:: BRIEF ::
Substitute "interface agent" for every occurrence of "GUI agent" in the rows below, and leave everything else the same.

:: RECORDS FOR THE EXERCISE ::
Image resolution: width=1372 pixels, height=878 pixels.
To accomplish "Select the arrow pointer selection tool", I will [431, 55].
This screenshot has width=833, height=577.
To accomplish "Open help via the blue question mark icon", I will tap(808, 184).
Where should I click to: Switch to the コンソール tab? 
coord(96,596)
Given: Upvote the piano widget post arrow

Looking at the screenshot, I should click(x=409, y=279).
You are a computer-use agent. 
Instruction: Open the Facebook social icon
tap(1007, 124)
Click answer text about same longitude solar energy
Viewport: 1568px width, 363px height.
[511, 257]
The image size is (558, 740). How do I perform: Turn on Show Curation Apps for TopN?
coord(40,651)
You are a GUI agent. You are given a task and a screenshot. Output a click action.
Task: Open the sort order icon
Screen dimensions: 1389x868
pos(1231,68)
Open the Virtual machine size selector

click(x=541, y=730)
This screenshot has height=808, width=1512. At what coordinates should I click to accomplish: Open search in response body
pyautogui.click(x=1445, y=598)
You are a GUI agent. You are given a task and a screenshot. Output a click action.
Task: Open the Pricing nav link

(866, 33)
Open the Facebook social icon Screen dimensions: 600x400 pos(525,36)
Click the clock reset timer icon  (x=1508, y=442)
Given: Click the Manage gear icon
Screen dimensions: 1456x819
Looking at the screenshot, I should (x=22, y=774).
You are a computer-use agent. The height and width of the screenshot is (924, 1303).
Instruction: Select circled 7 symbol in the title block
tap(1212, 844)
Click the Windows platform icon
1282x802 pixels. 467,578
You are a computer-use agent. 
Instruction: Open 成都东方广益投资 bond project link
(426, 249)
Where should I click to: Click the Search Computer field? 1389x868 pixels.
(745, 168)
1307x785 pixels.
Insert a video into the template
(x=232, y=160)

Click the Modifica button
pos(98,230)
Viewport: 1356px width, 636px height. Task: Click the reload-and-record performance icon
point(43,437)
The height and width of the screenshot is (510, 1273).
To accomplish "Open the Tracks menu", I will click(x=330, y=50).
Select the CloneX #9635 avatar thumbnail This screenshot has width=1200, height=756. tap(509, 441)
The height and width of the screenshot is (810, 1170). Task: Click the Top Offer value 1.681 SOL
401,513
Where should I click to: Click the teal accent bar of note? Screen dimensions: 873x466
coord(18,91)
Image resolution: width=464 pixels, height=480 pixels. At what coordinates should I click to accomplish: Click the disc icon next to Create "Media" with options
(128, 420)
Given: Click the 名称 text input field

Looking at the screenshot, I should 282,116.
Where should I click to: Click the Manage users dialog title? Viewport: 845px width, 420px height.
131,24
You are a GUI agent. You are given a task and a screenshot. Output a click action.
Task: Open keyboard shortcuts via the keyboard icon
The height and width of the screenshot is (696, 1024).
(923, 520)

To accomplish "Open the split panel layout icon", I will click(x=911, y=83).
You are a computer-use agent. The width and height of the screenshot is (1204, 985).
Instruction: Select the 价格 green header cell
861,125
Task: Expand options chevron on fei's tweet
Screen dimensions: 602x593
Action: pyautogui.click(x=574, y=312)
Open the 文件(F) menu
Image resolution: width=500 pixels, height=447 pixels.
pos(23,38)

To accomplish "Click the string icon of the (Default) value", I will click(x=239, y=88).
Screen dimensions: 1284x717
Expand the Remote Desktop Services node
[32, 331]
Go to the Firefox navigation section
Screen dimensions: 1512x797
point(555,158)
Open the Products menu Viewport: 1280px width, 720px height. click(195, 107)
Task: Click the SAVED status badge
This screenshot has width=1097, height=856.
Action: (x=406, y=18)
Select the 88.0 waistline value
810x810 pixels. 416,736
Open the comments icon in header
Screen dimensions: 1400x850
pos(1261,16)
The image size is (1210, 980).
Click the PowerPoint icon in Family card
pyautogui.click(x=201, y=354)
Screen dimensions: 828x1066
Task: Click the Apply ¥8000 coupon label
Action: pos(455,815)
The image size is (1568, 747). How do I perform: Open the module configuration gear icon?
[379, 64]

:: SOLUTION ::
Image resolution: width=1372 pixels, height=878 pixels.
To accomplish "Select the arrow pointer selection tool", I will [431, 55].
This screenshot has width=833, height=577.
To accomplish "Open help via the blue question mark icon", I will tap(808, 184).
Where should I click to: Switch to the コンソール tab? 
coord(96,596)
Given: Upvote the piano widget post arrow

Looking at the screenshot, I should click(x=409, y=279).
You are a computer-use agent. 
Instruction: Open the Facebook social icon
tap(1007, 124)
Click answer text about same longitude solar energy
Viewport: 1568px width, 363px height.
[511, 257]
The image size is (558, 740). How do I perform: Turn on Show Curation Apps for TopN?
coord(40,651)
You are a interface agent. You are given a task and a screenshot. Output a click action.
Task: Open the sort order icon
Screen dimensions: 1389x868
pos(1231,68)
Open the Virtual machine size selector

click(x=541, y=730)
This screenshot has height=808, width=1512. At what coordinates should I click to accomplish: Open search in response body
pyautogui.click(x=1445, y=598)
You are a interface agent. You are given a task and a screenshot. Output a click action.
Task: Open the Pricing nav link

(866, 33)
Open the Facebook social icon Screen dimensions: 600x400 pos(525,36)
Click the clock reset timer icon  (x=1508, y=442)
Given: Click the Manage gear icon
Screen dimensions: 1456x819
Looking at the screenshot, I should (x=22, y=774).
You are a computer-use agent. The height and width of the screenshot is (924, 1303).
Instruction: Select circled 7 symbol in the title block
tap(1212, 844)
Click the Windows platform icon
1282x802 pixels. 467,578
You are a computer-use agent. 
Instruction: Open 成都东方广益投资 bond project link
(426, 249)
Where should I click to: Click the Search Computer field? 1389x868 pixels.
(745, 168)
1307x785 pixels.
Insert a video into the template
(x=232, y=160)

Click the Modifica button
pos(98,230)
Viewport: 1356px width, 636px height. Task: Click the reload-and-record performance icon
point(43,437)
The height and width of the screenshot is (510, 1273).
To accomplish "Open the Tracks menu", I will click(x=330, y=50).
Select the CloneX #9635 avatar thumbnail This screenshot has width=1200, height=756. tap(509, 441)
The height and width of the screenshot is (810, 1170). Task: Click the Top Offer value 1.681 SOL
401,513
Where should I click to: Click the teal accent bar of note? Screen dimensions: 873x466
coord(18,91)
Image resolution: width=464 pixels, height=480 pixels. At what coordinates should I click to accomplish: Click the disc icon next to Create "Media" with options
(128, 420)
Given: Click the 名称 text input field

Looking at the screenshot, I should 282,116.
Where should I click to: Click the Manage users dialog title? Viewport: 845px width, 420px height.
131,24
You are a interface agent. You are given a task and a screenshot. Output a click action.
Task: Open keyboard shortcuts via the keyboard icon
The height and width of the screenshot is (696, 1024).
(923, 520)

To accomplish "Open the split panel layout icon", I will click(x=911, y=83).
You are a computer-use agent. The width and height of the screenshot is (1204, 985).
Instruction: Select the 价格 green header cell
861,125
Task: Expand options chevron on fei's tweet
Screen dimensions: 602x593
Action: pyautogui.click(x=574, y=312)
Open the 文件(F) menu
Image resolution: width=500 pixels, height=447 pixels.
pos(23,38)

To accomplish "Click the string icon of the (Default) value", I will click(x=239, y=88).
Screen dimensions: 1284x717
Expand the Remote Desktop Services node
[32, 331]
Go to the Firefox navigation section
Screen dimensions: 1512x797
point(555,158)
Open the Products menu Viewport: 1280px width, 720px height. click(195, 107)
Task: Click the SAVED status badge
This screenshot has width=1097, height=856.
Action: (x=406, y=18)
Select the 88.0 waistline value
810x810 pixels. 416,736
Open the comments icon in header
Screen dimensions: 1400x850
pos(1261,16)
The image size is (1210, 980).
Click the PowerPoint icon in Family card
pyautogui.click(x=201, y=354)
Screen dimensions: 828x1066
Task: Click the Apply ¥8000 coupon label
Action: pos(455,815)
The image size is (1568, 747). How do I perform: Open the module configuration gear icon?
[379, 64]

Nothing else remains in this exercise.